MRI imaging is the most important diagnostic tool in distinguishing angiomyolipomas, since the proportion of fat in the lesion defines the ability for imaging. Macroscopic fat has high signal intensity on T1 and T2 sequence and leads to high sensitivity in the detection of extrarenal angiomyolipomas . According to Brimo et al.  angiomyolipomas can be classified, depending on the consistence, in three major categories: regular, epithelioid with atypia, and epithelioid without atypia. Renal angiomyolipomas belong to the second or third group. The vast majority of reported extrarenal angiomyolipomas belong to the first group (except for one case reported by D’Antonio et al. ) and have as components mature adipose tissue, thick-walled blood vessels, and bundles of smooth muscle cells (each component forms more than 10% of the tumour). Most importantly, these lesions lack epithelioid components. Immunohistochemical features can also assist in distinguishing extrarenal angiomyolipomas. Particularly, HMB-45 antibody is positive in renal angiomyolipomas and none of the extrarenal tumors are reactive. Our lesion was also HMB-45 negative, thus consistent with these reports.

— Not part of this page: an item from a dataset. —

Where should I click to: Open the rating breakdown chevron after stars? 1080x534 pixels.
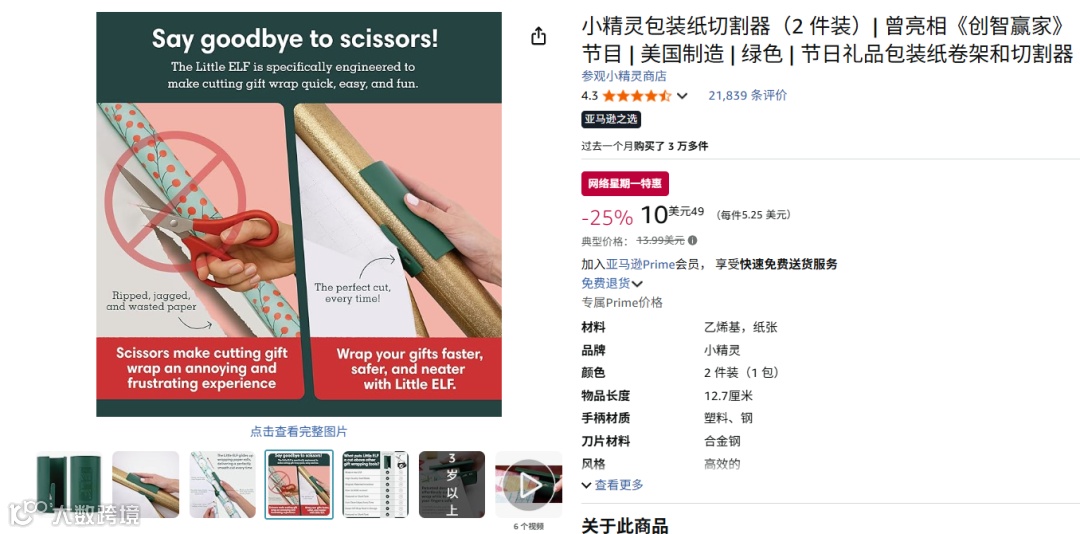(682, 96)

The angiomyolipoma diagnosed in our patient in the posterolateral chest wall is generally observed in middle-aged men, is noninvasive, and shows no signs of recurrence or metastasis. The size of a regular angiomyolipoma defines the symptoms, since lesions with diameter less than four cm are usually asymptomatic, whereas those with diameter bigger than four cm may cause pain or lead to bleeding. The appropriate treatment for an extrarenal angiomyolipoma is surgical resection, whereas the absence of malignancy makes any adjuvant therapy unnecessary. The posterolateral chest wall has great extent and permits the presence of a sizeable angiomyolipoma (diameter of 22 cm). Apparently, the location of the lesion plays a significant role in its size. A year after the surgical resection, our patient is healthy and has not presented any signs of local recurrence.
We presented a previously unreported case of a rarely located gigantic extrarenal angiomyolipoma of the posterolateral chest wall and pointed out that angiomyolipoma should be included in the differential diagnosis of adipose layer lesions.
Patient’s written consent is available and can be provided if requested.
Conflict of Interests
The authors declare that there is no conflict of interests regarding the publication of this paper.